- _Given problem_:
Recast each line of all the items below as a Markdown table with the columns "Row" and "Text", where Row gives the line's number, blank lines are skipped, and the pictures are left out.

##########

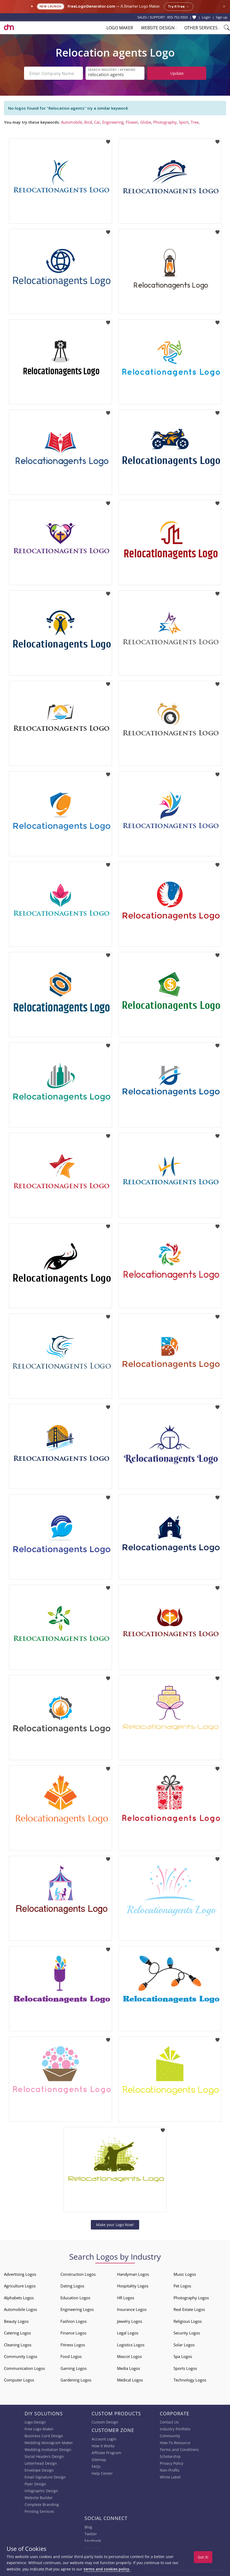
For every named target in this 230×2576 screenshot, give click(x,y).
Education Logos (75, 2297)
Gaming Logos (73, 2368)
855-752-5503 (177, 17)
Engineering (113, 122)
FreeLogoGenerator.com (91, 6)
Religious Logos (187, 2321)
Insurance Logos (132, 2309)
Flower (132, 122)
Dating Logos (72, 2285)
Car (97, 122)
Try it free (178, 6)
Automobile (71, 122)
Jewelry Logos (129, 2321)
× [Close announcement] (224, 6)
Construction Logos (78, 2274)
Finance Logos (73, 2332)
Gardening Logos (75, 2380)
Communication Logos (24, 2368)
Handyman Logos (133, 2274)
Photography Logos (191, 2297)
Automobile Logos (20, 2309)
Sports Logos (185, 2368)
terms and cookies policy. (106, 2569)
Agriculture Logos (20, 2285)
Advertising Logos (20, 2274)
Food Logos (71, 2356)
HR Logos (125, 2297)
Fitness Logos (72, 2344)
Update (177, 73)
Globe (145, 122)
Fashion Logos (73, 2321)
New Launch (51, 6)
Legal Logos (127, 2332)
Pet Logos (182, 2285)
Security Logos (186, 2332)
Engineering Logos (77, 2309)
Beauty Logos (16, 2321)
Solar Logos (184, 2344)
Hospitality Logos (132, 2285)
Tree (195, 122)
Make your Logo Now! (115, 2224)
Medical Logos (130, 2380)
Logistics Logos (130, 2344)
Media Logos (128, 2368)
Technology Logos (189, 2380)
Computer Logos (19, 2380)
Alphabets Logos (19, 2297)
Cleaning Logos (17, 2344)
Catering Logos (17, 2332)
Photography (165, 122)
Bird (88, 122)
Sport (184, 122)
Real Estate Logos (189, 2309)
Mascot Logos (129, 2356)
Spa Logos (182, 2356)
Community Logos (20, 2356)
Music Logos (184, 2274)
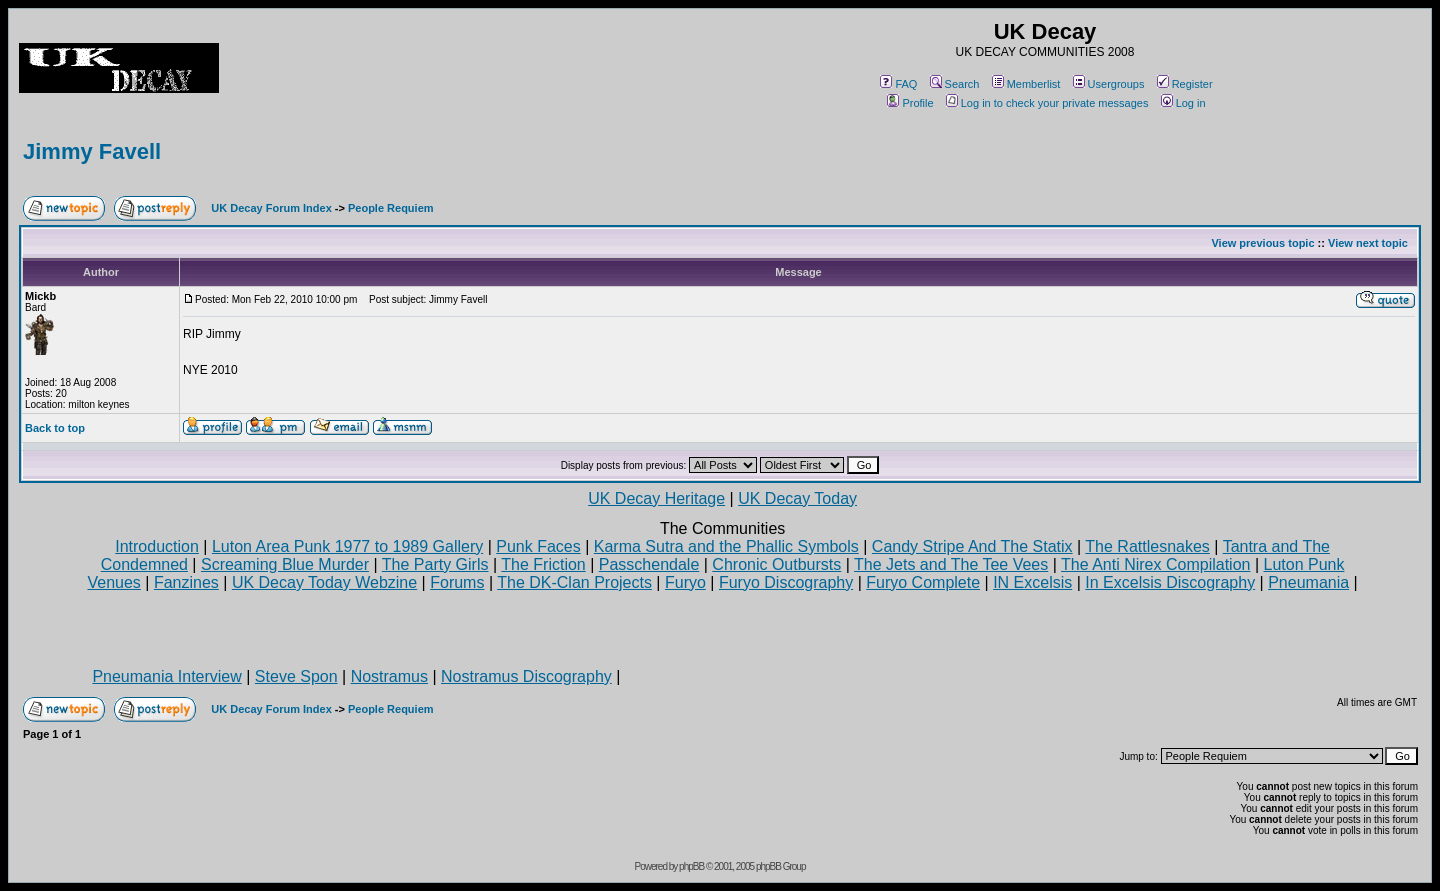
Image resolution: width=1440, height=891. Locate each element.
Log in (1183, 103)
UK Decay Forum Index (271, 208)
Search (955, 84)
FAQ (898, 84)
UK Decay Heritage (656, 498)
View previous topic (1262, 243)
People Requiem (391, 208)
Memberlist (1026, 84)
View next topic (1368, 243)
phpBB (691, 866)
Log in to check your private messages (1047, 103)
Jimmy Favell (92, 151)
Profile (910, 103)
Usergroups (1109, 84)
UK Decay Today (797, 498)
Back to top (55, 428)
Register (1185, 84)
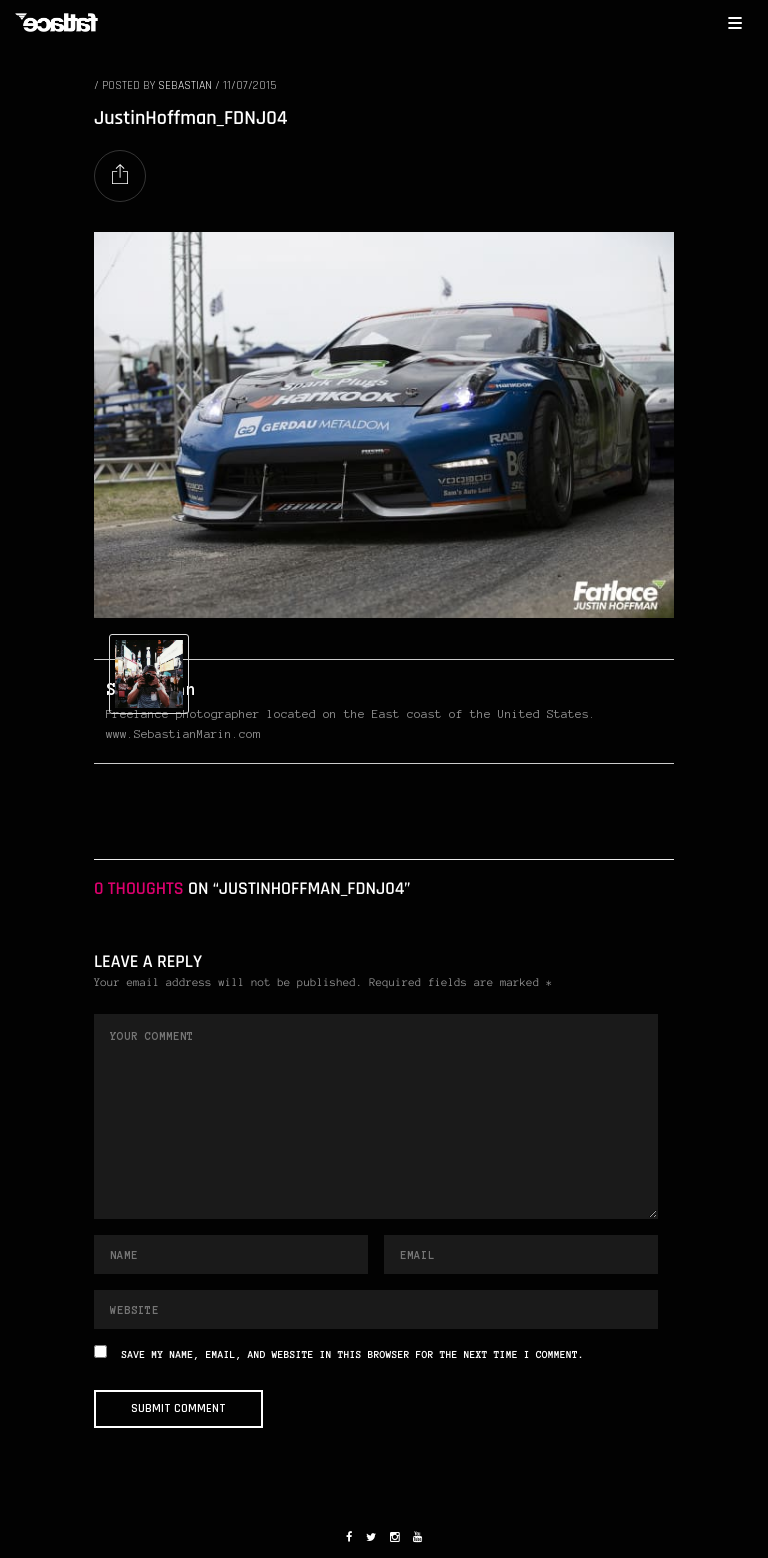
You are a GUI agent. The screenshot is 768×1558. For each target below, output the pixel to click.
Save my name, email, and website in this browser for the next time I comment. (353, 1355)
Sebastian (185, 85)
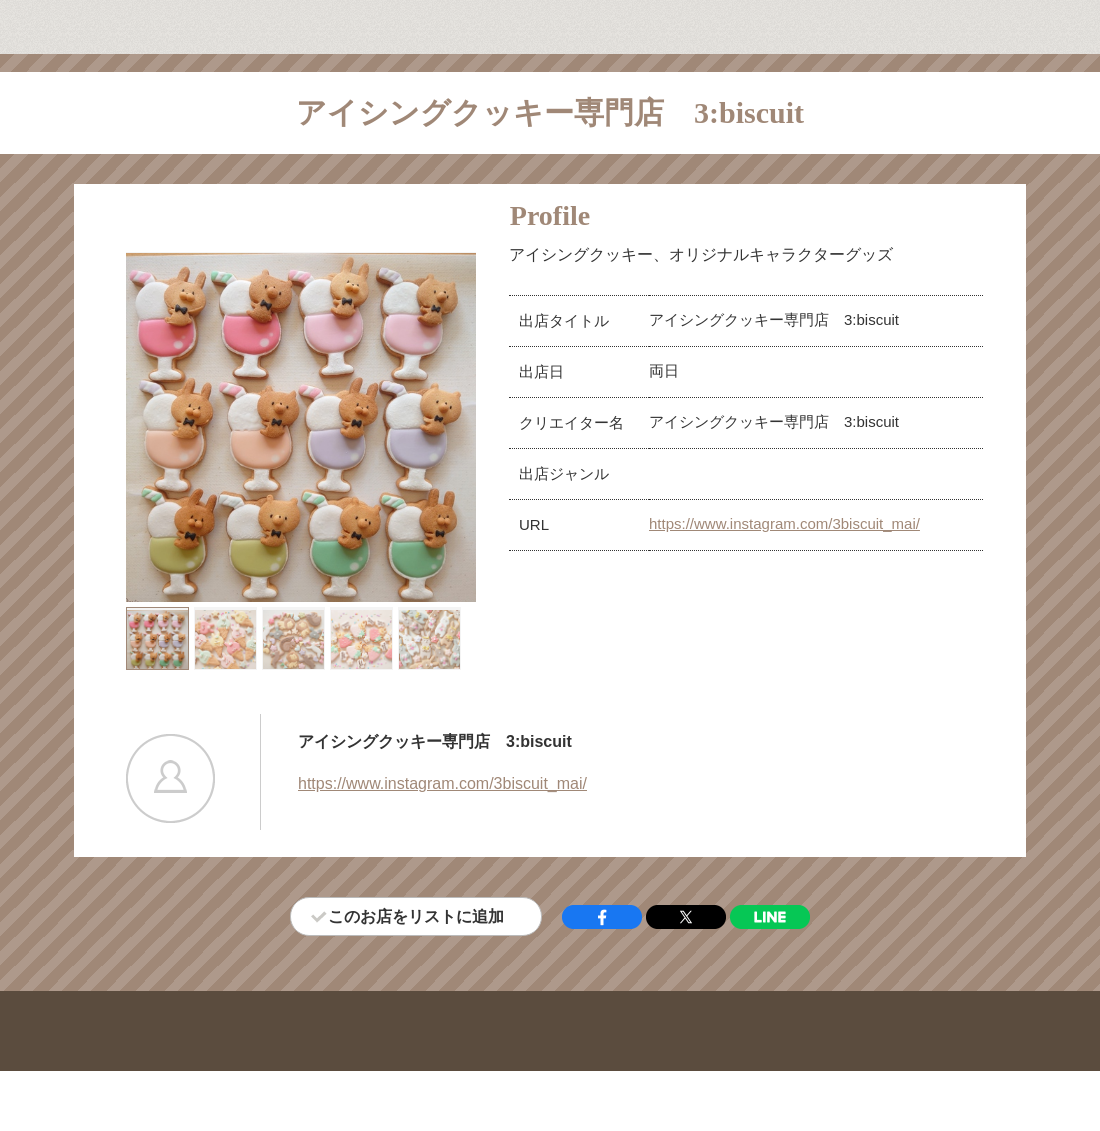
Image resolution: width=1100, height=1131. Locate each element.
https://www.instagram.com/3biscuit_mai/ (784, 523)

##########

- _Correct output_:
| Row | Text |
|---|---|
| 1 | For every named target in this 230×2576 screenshot, give click(x,y). |
| 2 | Education Logos (75, 2297) |
| 3 | Gaming Logos (73, 2368) |
| 4 | 855-752-5503 (177, 17) |
| 5 | Engineering (113, 122) |
| 6 | FreeLogoGenerator.com (91, 6) |
| 7 | Religious Logos (187, 2321) |
| 8 | Insurance Logos (132, 2309) |
| 9 | Flower (132, 122) |
| 10 | Dating Logos (72, 2285) |
| 11 | Car (97, 122) |
| 12 | Try it free (178, 6) |
| 13 | Automobile (71, 122) |
| 14 | Jewelry Logos (129, 2321) |
| 15 | × [Close announcement] (224, 6) |
| 16 | Construction Logos (78, 2274) |
| 17 | Finance Logos (73, 2332) |
| 18 | Gardening Logos (75, 2380) |
| 19 | Communication Logos (24, 2368) |
| 20 | Handyman Logos (133, 2274) |
| 21 | Photography Logos (191, 2297) |
| 22 | Automobile Logos (20, 2309) |
| 23 | Sports Logos (185, 2368) |
| 24 | terms and cookies policy. (106, 2569) |
| 25 | Agriculture Logos (20, 2285) |
| 26 | Advertising Logos (20, 2274) |
| 27 | Food Logos (71, 2356) |
| 28 | HR Logos (125, 2297) |
| 29 | Fitness Logos (72, 2344) |
| 30 | Update (177, 73) |
| 31 | Globe (145, 122) |
| 32 | Fashion Logos (73, 2321) |
| 33 | New Launch (51, 6) |
| 34 | Legal Logos (127, 2332) |
| 35 | Pet Logos (182, 2285) |
| 36 | Security Logos (186, 2332) |
| 37 | Engineering Logos (77, 2309) |
| 38 | Beauty Logos (16, 2321) |
| 39 | Solar Logos (184, 2344) |
| 40 | Hospitality Logos (132, 2285) |
| 41 | Tree (195, 122) |
| 42 | Make your Logo Now! (115, 2224) |
| 43 | Medical Logos (130, 2380) |
| 44 | Logistics Logos (130, 2344) |
| 45 | Media Logos (128, 2368) |
| 46 | Technology Logos (189, 2380) |
| 47 | Computer Logos (19, 2380) |
| 48 | Alphabets Logos (19, 2297) |
| 49 | Cleaning Logos (17, 2344) |
| 50 | Catering Logos (17, 2332) |
| 51 | Photography (165, 122) |
| 52 | Bird (88, 122) |
| 53 | Sport (184, 122) |
| 54 | Real Estate Logos (189, 2309) |
| 55 | Mascot Logos (129, 2356) |
| 56 | Spa Logos (182, 2356) |
| 57 | Community Logos (20, 2356) |
| 58 | Music Logos (184, 2274) |
| 59 | Image resolution: width=1440, height=891. Locate each element. |
| 60 | Log in (1183, 103) |
| 61 | UK Decay Forum Index (271, 208) |
| 62 | Search (955, 84) |
| 63 | FAQ (898, 84) |
| 64 | UK Decay Heritage (656, 498) |
| 65 | View previous topic (1262, 243) |
| 66 | People Requiem (391, 208) |
| 67 | Memberlist (1026, 84) |
| 68 | View next topic (1368, 243) |
| 69 | phpBB (691, 866) |
| 70 | Log in to check your private messages (1047, 103) |
| 71 | Jimmy Favell (92, 151) |
| 72 | Profile (910, 103) |
| 73 | Usergroups (1109, 84) |
| 74 | UK Decay Today (797, 498) |
| 75 | Back to top (55, 428) |
| 76 | Register (1185, 84) |
| 77 | You are a GUI agent. The screenshot is 768×1558. For each target below, output the pixel to click. |
| 78 | Save my name, email, and website in this browser for the next time I comment. (353, 1355) |
| 79 | Sebastian (185, 85) |
| 80 | Image resolution: width=1100, height=1131. Locate each element. |
| 81 | https://www.instagram.com/3biscuit_mai/ (784, 523) |